After endless procedural wrangles, Mr Brown, who runs a specialist wine shop in Battersea, south London, has overcome stiff French resistance to cater for the expected surge of British cross-Channel shoppers following the raising of limits on the movement of drink for personal consumption across EC national borders with yesterday's introduction of the single European market. French taxes on drink are substantially lower than those in Britain.
'Dealing with the French has been a nightmare,' says Mr Brown. After searching for premises since last January, he was about to sign a contract for a large warehouse in September when the landlord suddenly changed his mind. Now, with just a fortnight to go before his shop in rue Victor Hugo opens, Mr Brown is hoping that Norman Lamont will not put the kibosh on his efforts of the past year.

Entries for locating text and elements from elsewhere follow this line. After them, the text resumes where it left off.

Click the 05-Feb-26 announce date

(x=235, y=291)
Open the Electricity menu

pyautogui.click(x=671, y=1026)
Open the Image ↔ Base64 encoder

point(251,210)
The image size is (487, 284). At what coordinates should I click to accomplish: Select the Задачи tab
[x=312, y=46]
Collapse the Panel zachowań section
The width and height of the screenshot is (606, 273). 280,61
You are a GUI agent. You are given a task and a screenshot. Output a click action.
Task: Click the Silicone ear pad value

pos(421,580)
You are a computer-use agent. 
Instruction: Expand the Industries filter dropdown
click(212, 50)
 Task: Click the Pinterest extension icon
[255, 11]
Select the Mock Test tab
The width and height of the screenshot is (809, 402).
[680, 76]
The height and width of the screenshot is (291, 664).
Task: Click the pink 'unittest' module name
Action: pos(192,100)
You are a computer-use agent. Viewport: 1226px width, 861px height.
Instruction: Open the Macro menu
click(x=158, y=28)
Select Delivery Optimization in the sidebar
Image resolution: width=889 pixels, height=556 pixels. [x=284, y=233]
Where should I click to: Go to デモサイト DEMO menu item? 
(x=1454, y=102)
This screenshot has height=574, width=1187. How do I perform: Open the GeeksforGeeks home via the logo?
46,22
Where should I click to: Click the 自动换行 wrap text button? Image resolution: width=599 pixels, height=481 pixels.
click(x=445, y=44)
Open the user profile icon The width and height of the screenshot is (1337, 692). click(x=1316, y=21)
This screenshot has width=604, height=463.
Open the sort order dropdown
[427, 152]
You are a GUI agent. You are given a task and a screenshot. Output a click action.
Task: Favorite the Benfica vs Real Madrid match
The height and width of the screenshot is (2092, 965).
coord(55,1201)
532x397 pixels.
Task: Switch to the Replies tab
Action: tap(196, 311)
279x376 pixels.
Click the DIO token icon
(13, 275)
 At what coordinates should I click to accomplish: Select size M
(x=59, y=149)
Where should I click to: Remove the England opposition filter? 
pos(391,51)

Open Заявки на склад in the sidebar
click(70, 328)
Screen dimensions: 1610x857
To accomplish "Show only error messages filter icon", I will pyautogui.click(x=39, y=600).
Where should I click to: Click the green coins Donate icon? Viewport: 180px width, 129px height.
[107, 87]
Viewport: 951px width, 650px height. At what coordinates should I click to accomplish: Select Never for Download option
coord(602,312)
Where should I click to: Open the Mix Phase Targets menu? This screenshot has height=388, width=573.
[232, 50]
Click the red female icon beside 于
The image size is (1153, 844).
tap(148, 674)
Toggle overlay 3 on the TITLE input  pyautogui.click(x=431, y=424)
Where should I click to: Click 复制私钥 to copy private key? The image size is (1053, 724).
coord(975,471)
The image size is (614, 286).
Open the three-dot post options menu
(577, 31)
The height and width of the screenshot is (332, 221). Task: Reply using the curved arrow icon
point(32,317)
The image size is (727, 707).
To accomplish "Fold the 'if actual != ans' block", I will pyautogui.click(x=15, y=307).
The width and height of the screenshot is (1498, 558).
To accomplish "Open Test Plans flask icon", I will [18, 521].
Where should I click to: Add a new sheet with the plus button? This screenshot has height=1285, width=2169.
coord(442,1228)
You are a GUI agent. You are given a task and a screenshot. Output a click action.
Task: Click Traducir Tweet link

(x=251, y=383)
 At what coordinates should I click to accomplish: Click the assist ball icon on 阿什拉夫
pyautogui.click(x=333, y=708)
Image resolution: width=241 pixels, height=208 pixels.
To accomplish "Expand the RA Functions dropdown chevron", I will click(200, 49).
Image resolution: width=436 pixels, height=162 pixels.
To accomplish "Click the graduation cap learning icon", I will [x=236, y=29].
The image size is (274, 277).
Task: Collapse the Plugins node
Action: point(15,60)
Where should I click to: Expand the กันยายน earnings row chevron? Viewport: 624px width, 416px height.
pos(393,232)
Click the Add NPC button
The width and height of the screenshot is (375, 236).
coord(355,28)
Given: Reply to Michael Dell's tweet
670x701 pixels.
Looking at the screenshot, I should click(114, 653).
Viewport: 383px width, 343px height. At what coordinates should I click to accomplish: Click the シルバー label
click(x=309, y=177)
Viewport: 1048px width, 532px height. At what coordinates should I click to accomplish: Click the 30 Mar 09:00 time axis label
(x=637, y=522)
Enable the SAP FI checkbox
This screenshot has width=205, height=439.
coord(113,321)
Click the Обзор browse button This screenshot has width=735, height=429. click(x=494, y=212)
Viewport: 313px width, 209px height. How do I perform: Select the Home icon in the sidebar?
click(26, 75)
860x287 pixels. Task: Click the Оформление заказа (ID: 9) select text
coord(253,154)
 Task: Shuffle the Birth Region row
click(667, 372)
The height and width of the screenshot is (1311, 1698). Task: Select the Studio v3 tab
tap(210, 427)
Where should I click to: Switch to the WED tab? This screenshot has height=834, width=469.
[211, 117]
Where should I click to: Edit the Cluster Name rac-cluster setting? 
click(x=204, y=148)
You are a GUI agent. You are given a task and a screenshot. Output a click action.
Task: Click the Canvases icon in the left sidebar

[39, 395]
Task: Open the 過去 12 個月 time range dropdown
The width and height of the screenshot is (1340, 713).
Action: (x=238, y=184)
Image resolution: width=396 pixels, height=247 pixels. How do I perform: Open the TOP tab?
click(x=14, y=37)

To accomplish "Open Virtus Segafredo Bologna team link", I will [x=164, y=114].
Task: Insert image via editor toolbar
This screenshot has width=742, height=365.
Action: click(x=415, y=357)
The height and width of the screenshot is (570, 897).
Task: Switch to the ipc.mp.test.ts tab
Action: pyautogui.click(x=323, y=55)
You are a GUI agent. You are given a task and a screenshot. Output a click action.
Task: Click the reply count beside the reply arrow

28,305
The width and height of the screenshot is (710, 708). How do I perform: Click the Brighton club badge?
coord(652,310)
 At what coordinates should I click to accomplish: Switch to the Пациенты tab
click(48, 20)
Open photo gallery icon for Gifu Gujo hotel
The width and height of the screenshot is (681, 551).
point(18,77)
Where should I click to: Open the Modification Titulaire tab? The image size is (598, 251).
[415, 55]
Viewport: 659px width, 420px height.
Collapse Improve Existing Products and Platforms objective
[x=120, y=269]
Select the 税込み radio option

'It only needs the Chancellor to halve duty rates,' says Mr Brown, who thinks that might happen in the face of the loss of business for the wine trade in Britain.
Among a number of British companies believed to be testing the water is Avery's of Bristol, which has found a potential site for a wine warehouse in France. The Wine Society, the 60,000- strong mail order club, also has plans to enable members to bring back wines more cheaply.
Mr Brown says the main aim of the Grape Shop in Boulogne is to lure British shoppers, offering wines at between pounds 1.50 and pounds 3 cheaper, and savings of up to pounds 4 a bottle on the 30 to 40 malt whiskies he aims to stock.
But he also hopes to sell his wines to the French, breaking down barriers of chauvinism with the value for money of his new world wines.